Describe the solution you'd like

• Add more status to the finding like "Open", "Fixed/Closed", "Risk Accepted".
• Add another rich text field on the finding for retesting notes.
• Add the ability to insert custom enums in the finding templates and/or custom rich text fields. For example, the ability to add Likelihood and Technical Impact (That are basically enums). This is useful for teams that use custom score rating instead of CVSS. Adding the ability to insert custom rich text fields in the report would likely make the tool capable to handle any kind of scenario related to templating.

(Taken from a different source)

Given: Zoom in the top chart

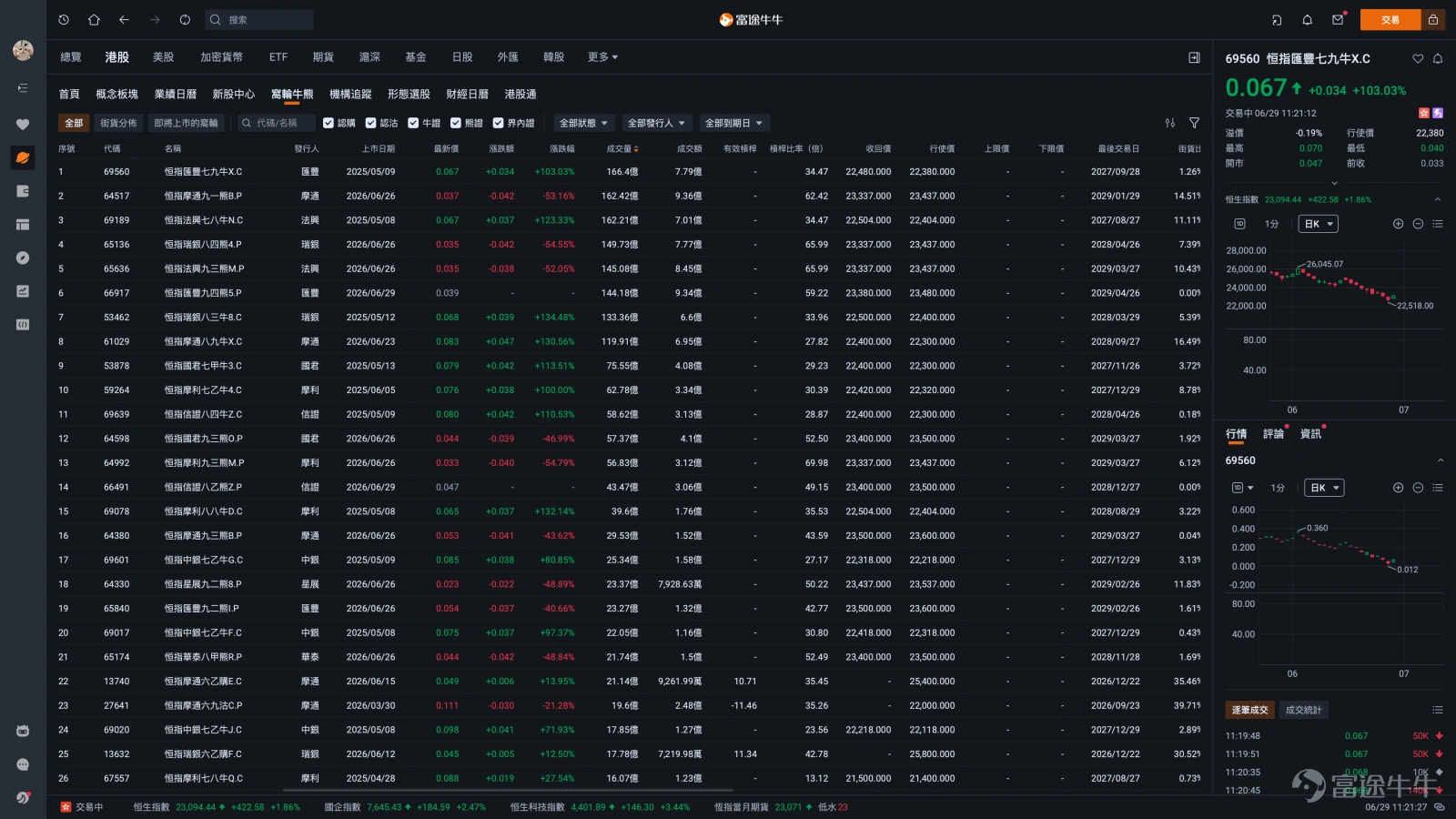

Describe alternatives you've considered
Unfortunately there is no alternatives to use to cover this request.

Additional context
Teams usually needs to perform retesting on findings. Adding support to this in ghostwriter would be awesome. Additionally, adding the ability to include custom enums and rich text fields to findings in an easy way would help teams to easily adapt templating.

[Cave-Johnson]

I'd like to +1 this. Especially the ability to use rating / scoring methods other than CVSS and severity.

[cccaaasser]

I like this finding tracking idea.

[KomodoGal]

+1 to both, especially the custom enums

[KomodoGal]

I found a work around, in my case we use "Severity", "Impact" and "Probability", I was able to insert "Impact" and "Probability" in the "CVSS vector" field like this: High;Low (Impact;Probability) then in the template I separate them and through a bunch of if statements you can get formatted text:

Impact: {% set im = finding.cvss_vector.split(‘;’)[0] %}{% if ‘Cri’ in im %}Critical{% elif ‘High’ in im %}High{% elif ‘Med’ in im %}Medium{% elif ‘Low’ in im %}Low{% else %}Informational{% endif %}
Probability: {% set pr = finding.cvss_vector.split(‘;’)[-1] %}{% if ‘Cri’ in pr %}Critical{% elif ‘High’ in pr %}High{% elif ‘Med’ in pr %}Medium{% elif ‘Low’ in pr %}Low{% else %}Informational{% endif %}

(All the strings between the if statements are formatted to your liking)
I was not able to insert more than 3 fields into the CVSS vector field. Every time I would try to reference a higher index the template will fail. You can use pop(0) to get another field

[chrismaddalena]

Thanks for sharing!

[ArgentEnergy]

+1 for having custom fields.

My work is currently using host_detection as a finding category (Input Validation, Authentication, etc...), network_techniques for difficulty of exploit (Low, Medium, and High), replication_steps as finding status (OPEN, CLOSED, ACCEPTED), and affected_entities as our finding evidence.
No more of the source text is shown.